Unter Verschluss: Wie der HSV Edelknipser Arp schützt

Hamburg – Alle reden über Youngster Jann-Fiete Arp, aber er selbst darf nichts sagen.

Um das 17 Jahre alte Ausnahmetalent des Hamburger SV vor einem möglichen Hype zu schützen, wurde der Stürmer mit dem besonderen Torriecher nach dem wichtigen 3:1 (1:0)-Sieg über den VfB Stuttgart sofort in die Kabine eskortiert.

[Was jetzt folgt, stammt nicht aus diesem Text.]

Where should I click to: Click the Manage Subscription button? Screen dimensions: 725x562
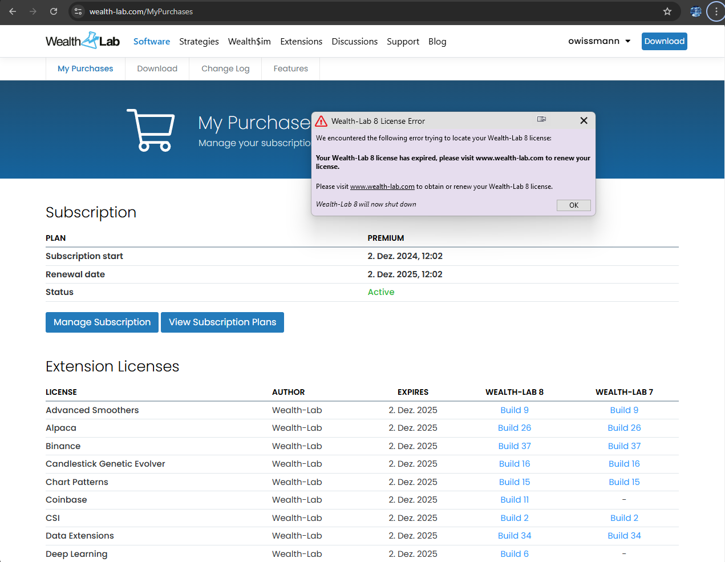[x=102, y=322]
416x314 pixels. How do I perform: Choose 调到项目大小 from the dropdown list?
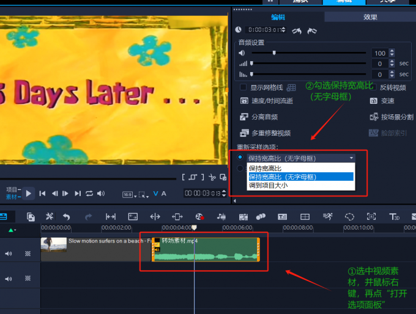[268, 185]
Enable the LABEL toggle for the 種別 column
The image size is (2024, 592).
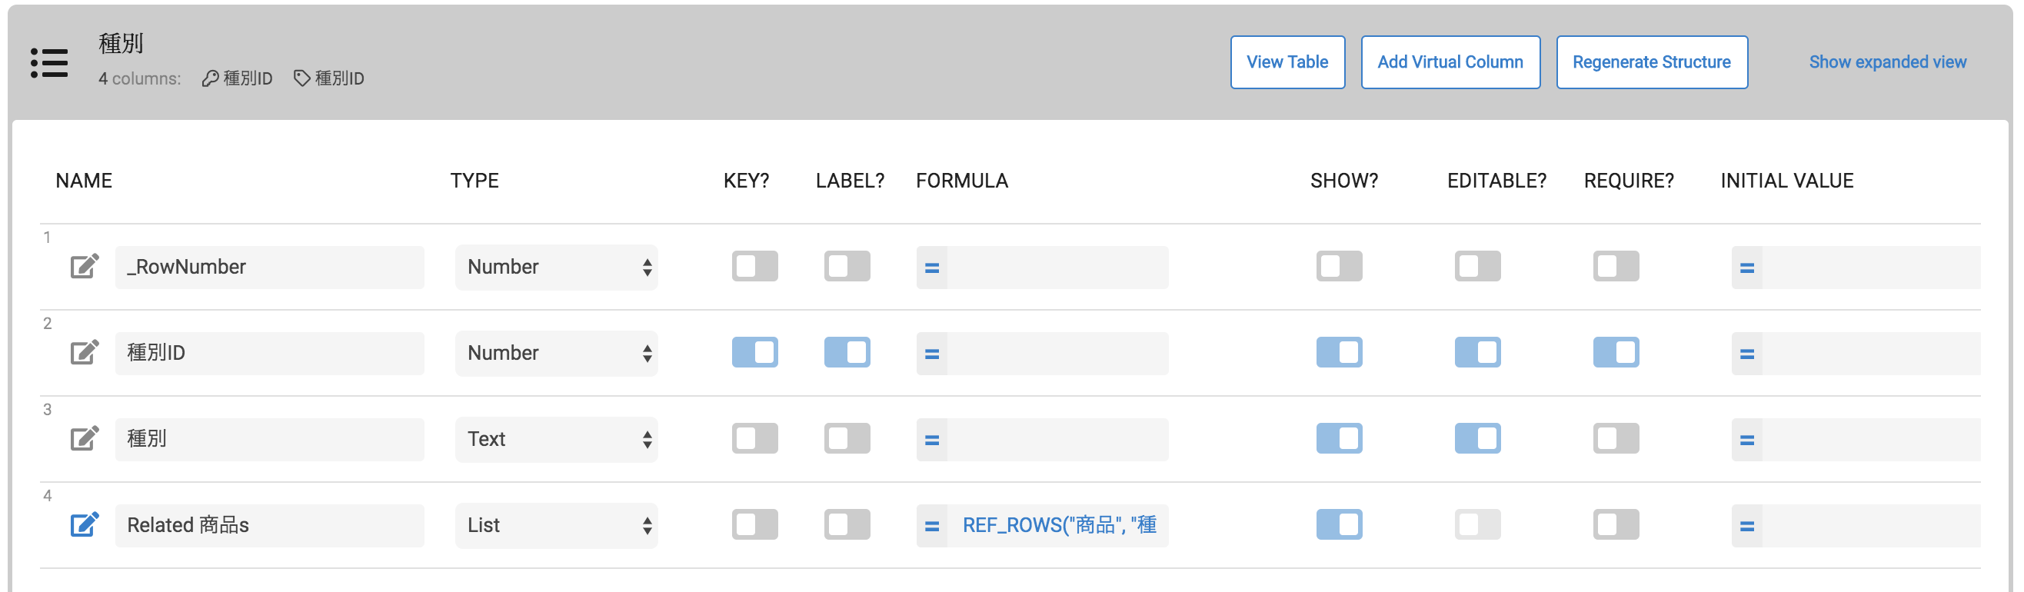846,439
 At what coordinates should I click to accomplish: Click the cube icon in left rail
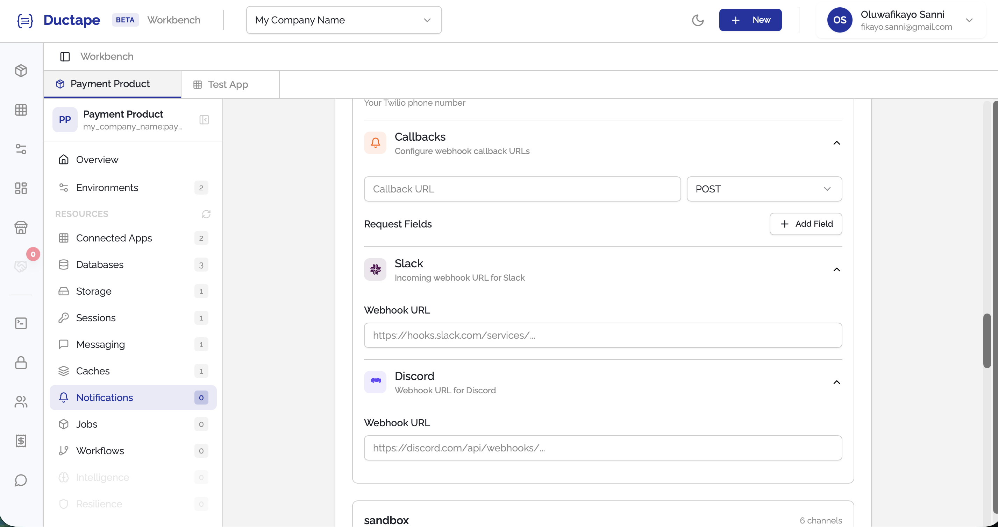point(21,71)
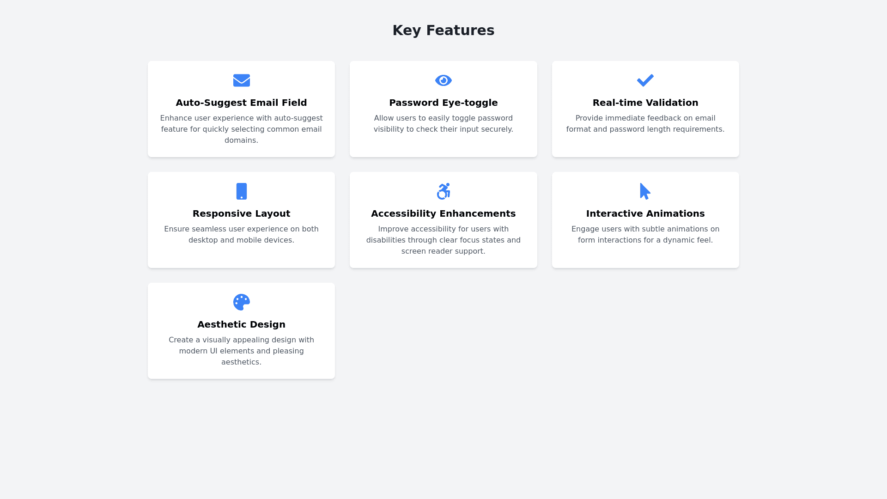Image resolution: width=887 pixels, height=499 pixels.
Task: Click the Key Features page heading
Action: (443, 30)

Reporterfragen waren unerwünscht. «Die Erwartungshaltung darf nicht zu hoch schießen», warnte HSV-Trainer Markus Gisdol und meinte: «Es ist nicht so schlimm, ihn nicht gleich in den Mittelpunkt zu stellen. Es wird so viel Wirbel gemacht um den jungen Burschen.»

Gisdols Wunsch ist verständlich. Schließlich ist Arp hauptamtlich Abiturient am Gymnasium Heidberg und nur nebenberuflich Teilzeit-Profi mit drei Trainingseinheiten pro Woche. Doch mit seinem zweiten Tor im dritten Bundesliga-Einsatz hat sich der Junioren-Nationalspieler zum Hoffnungsträger für den HSV katapultiert. Sein Name steht für das Ende der Serie von acht sieglosen Partien und er wird in Verbindung gebracht mit dem 500. Heimsieg in der Bundesliga-Geschichte des Vereins. «Das ist mir ehrlich gesagt schon etwas unheimlich. Ich möchte mich einfach nur auf den Fußball konzentrieren», zitierte der HSV den Gefeierten.

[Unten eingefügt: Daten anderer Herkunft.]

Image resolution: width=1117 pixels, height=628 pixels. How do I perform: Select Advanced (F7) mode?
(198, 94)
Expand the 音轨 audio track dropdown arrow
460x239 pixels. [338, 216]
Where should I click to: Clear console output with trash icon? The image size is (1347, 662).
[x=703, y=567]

Gisdol brachte das forsche Edeltalent, das vor Monaten dem FC Chelsea eine Absage erteilt hatte, als Ersatz für seinen Stamm-Stürmer Bobby Wood. Der Amerikaner hat im gesamten Jahr 2017 nur zweimal ins Netz getroffen. Lange Zeit hatte der Trainer Geduld mit Wood bewiesen, sie letztlich aber verloren. «Irgendwann muss auch zurückgezahlt werden», meinte er müde und zermürbt von den Enttäuschungen im Wochenrhythmus.

Dann kam Arp. «Er hat das Tor gemacht wie ein Vollblutstürmer», schwärmte Sportchef Jens Todt und möchte den Knipser am liebsten sofort über das Jahr 2019 an den HSV binden: «Wir haben ja erst vor wenigen Monaten um einen weiteres Jahr verlängert. Aber Fietes Berater weiß Bescheid, dass wir 24 Stunden am Tag gesprächsbereit wären.»

Dass es mit dem Abiturienten und dem 20 Jahre alten japanischen Kunstdribbler und Passgeber Tatsuya Ito wesentlich erfolgreicher läuft, freut Gisdol vermutlich am meisten. Schließlich war er wegen demoralisierender Sieglosigkeit immer stärker unter Druck geraten, obwohl Vorstand und sportliche Leitung ihm die Treue schwören. Aber auch sie hatten den Coach zuletzt vernehmlich ermahnt, endlich mit dem Punktesammeln zu beginnen. Nun hat Gisdol vorerst Ruhe.

Für die Öffentlichkeit will der Coach keine Jugend-Manie zulassen. «Die Jungs können sich nur entwickeln, wenn sie eine Mannschaft um sich haben, die ihnen hilft», sagte er. Gisdol muss das Kunststück fertigbringen, die jungen Hoffnungsträger vor Höhenflügen zu bewahren und sie zugleich erst gar nicht die Bürde der Verantwortung spüren zu lassen. Unter deren Last sind gestandene und zuvor erfolgreiche Profis gleich reihenweise beim HSV zusammengebrochen. Nicht umsonst heißt es häufig: Wer zum HSV geht, wird garantiert schlechter.

Über den verdienten Sieg der Hamburger maulten die Stuttgarter. Sie zweifelten die Rechtmäßigkeit an, weil Schiedsrichter Guido Winkmann eine Fehlentscheidung getroffen hatte. Der Kerkener schickte Abräumer Dzenis Özcan schon in der 13. Minute wegen wiederholten Foulspiels per Ampelkarte vom Platz. «Ich habe heute einen Fehler gemacht, da muss ich zu stehen», räumte Winkmann nach Studium der TV-Bilder ein.

Pikant: VfB-Trainer Hannes Wolf warb in der aktuellen Diskussion um die Referee-Leistungen um mehr Befugnisse für den Video-Assistenten. «Da sitzt jemand in Köln und guckt das Spiel – beruflich. Er kriegt dafür auch Geld. Und dann greift er in dem Moment nicht ein – bei der Situation, die natürlich spielentscheidend ist», beschwerte sich Wolf. Die Regeln besagen aber: Bei Gelb-Rot darf der Video-Assistent nicht eingreifen. Und das, auch wenn er es besser sieht.